Di certo questa mattina, quando ho guardato l'orologio, non mi sarei mai aspettata che questo sarebbe potuto diventare uno dei miei ultimi giorni di lavoro.
I conti non tornavano più e pare che io sia diventata un "costo eccessivo" per l'azienda. Quella con meno esperienza spesso è anche quella che va sacrificata per prima.
Certo sarebbe stato più semplice per me se avessi potuto arrabbiarmi con qualcuno. Quando le cose non procedono per il verso giusto avere la possibilità di attribuire le responsabilità di tutto a qualcuno, sebbene non serva a sistemare le cose, però per lo meno aiuta a sfogarsi e a dire a se stessi che infondo noi ce l'abbiamo messa tutta.

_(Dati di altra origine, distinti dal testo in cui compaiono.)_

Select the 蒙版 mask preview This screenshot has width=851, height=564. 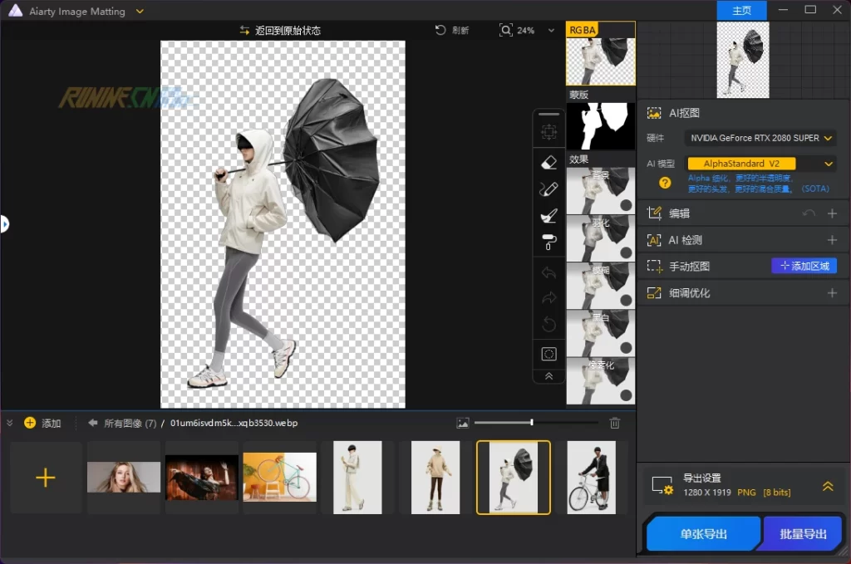(x=600, y=126)
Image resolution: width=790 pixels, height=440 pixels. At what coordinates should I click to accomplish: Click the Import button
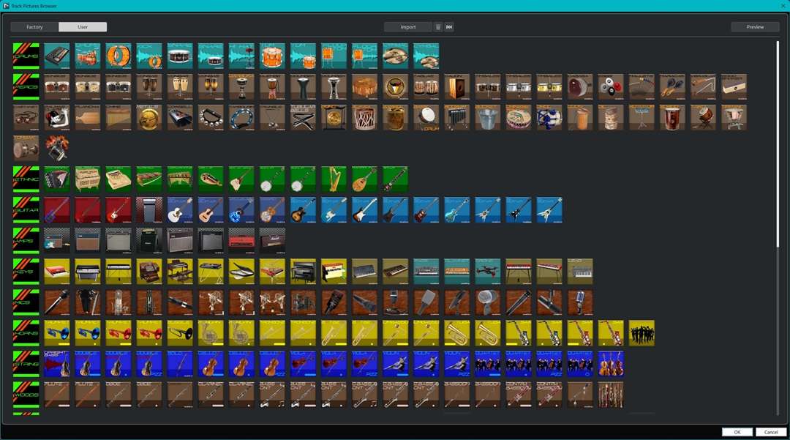pos(408,27)
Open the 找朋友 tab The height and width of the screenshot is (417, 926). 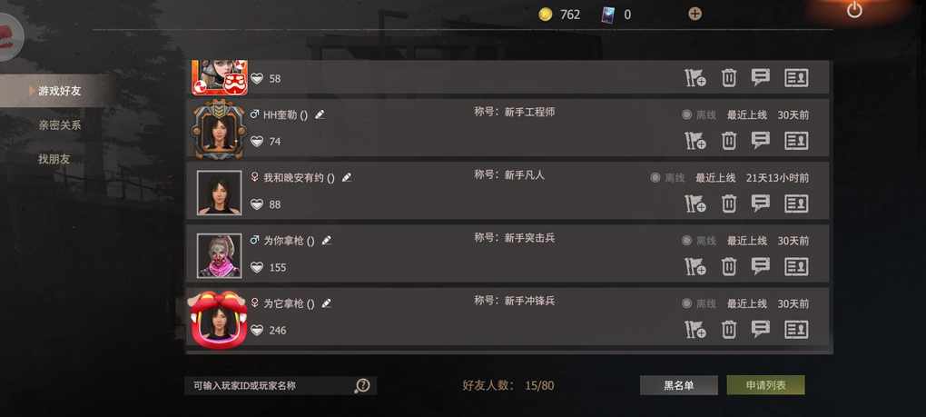tap(54, 159)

Il primo giorno che sono entrata in quell'azienda mi sembrava un sogno: stavo lavorando esattamente nel posto in cui volevo e nel ruolo che ho sempre sognato di ricoprire. Mi sono sentita a tratti fortunata. Ma si sa, la fortuna arriva con la stessa velocità con la quale sa andare via.

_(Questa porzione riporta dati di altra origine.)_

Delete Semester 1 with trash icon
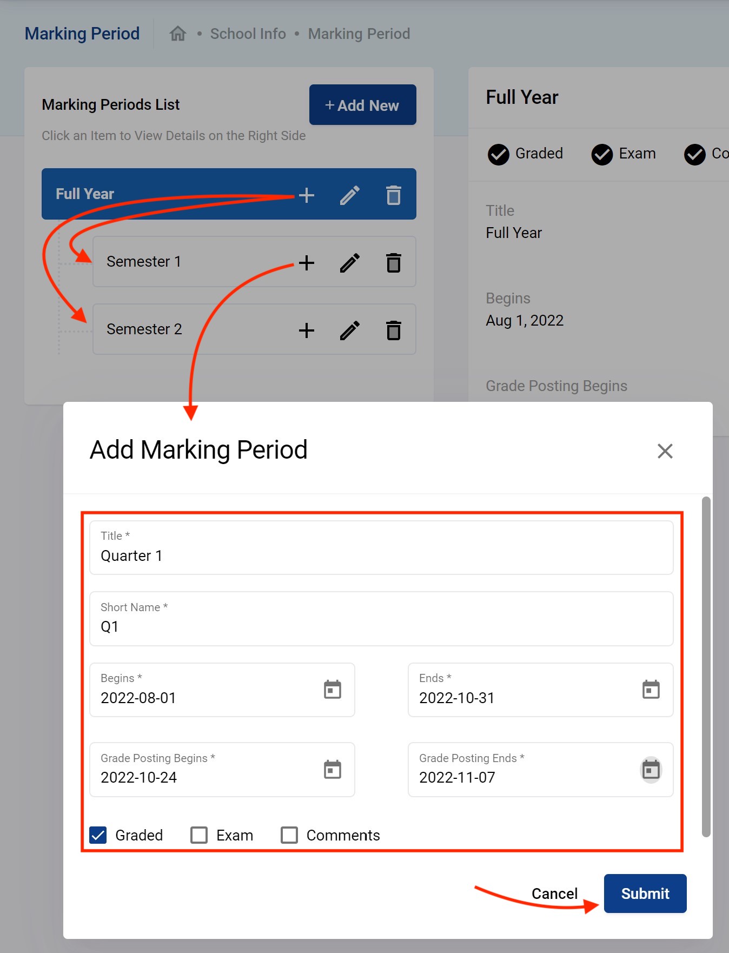The width and height of the screenshot is (729, 953). point(394,263)
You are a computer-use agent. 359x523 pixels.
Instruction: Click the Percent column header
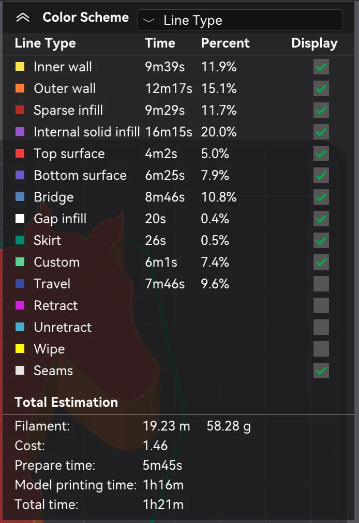tap(225, 43)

Già le sento risuonare nelle mie orecchie le parole che per mesi hanno scandito le mie giornate: "È un periodo difficile per cercar lavoro", "le proponiamo un stage formativo non rinnovabile", "cerchiamo qualcuno con più esperienza". Questa è la frase che più mi fa sorridere: capisco che ognuno pensi al proprio rendiconto e alla buona riuscita del lavoro, ma questa storia dell'esperienza sembra essere diventata una barzelletta. Tutti cercano esperienza e nessuno sembra disposto a lasciartela fare questa esperienza. È vero a volte anche noi ragazzi rifiutiamo posti di lavoro perché ci propongono stipendi bassi, e a volte siamo inconsapevoli che per poter puntare in alto bisogna partire dal basso e farsi strada in quella tanto famosa "gavetta".
Mi rendo conto che spesso dimentichiamo molte cose, ma allo stesso tempo mi sento di far parte di quelle persone che non hanno paura di rimboccarsi le maniche e stringere i denti. Se solo qualcuno mi permettesse di farlo però.

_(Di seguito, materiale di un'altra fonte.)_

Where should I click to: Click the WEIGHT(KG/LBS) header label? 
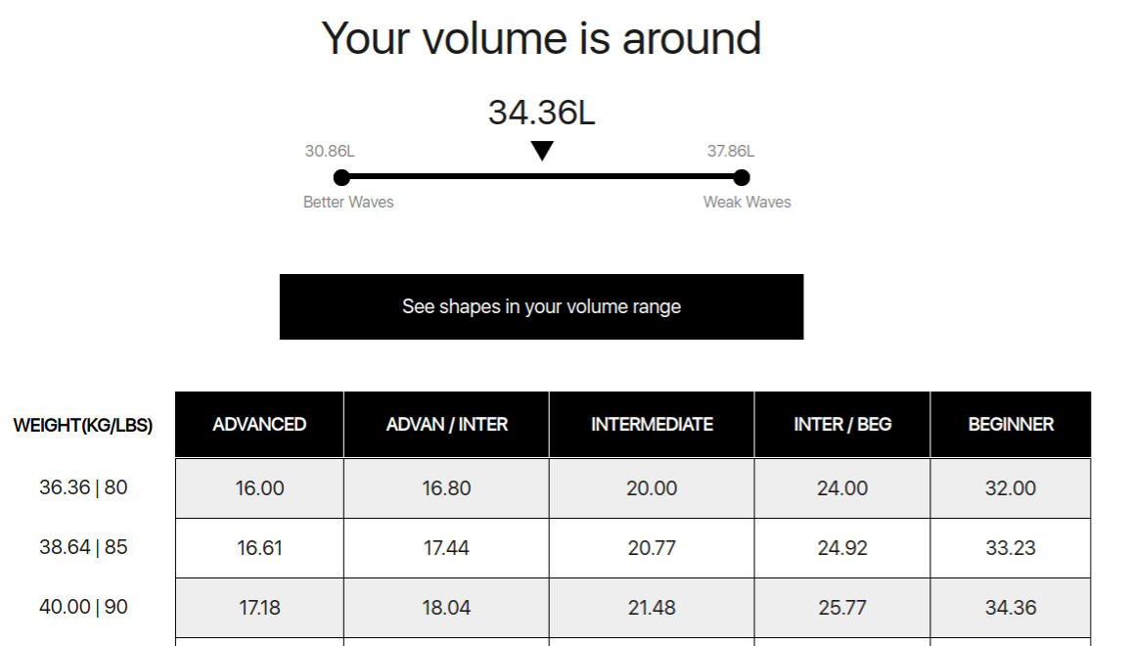tap(83, 425)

La ricerca del lavoro è una cosa davvero difficile: curricula inviati in tutto il Paese, colloqui che iniziano assumendo le sembianze di veri e propri interrogatori e che spesso terminano con un "le faremo sapere", telefoni che non squillano quando vorremmo, e nella peggiore delle ipotesi arriviamo al punto di mettere in discussione le nostre scelte, le capacità che abbiamo maturato nel corso degli studi.

Oggi sono stata licenziata perché il mio lavoro era considerato un costo eccessivo. Non ho tempo per abbattermi. Non ho tempo per ricominciare con l'autocommiserazione. Non ho tempo per pensare che forse ero io a non andar bene. Non ho tempo perché oggi devo ricominciare a cercare un lavoro. Purtroppo il mondo non si cambia nonostante le nuove leggi agevolino i giovani lavoratori, ma il lavoro non bussa alla porta di casa e prima di rendere credibili le mie capacità agli occhi degli altri, devo farlo con me stessa. Oggi voglio (o forse devo) pensare che una porta in faccia non significa che il problema sono IO, oggi devo (e soprattutto voglio) dare una possibilità a me stessa. Ai miei sogni.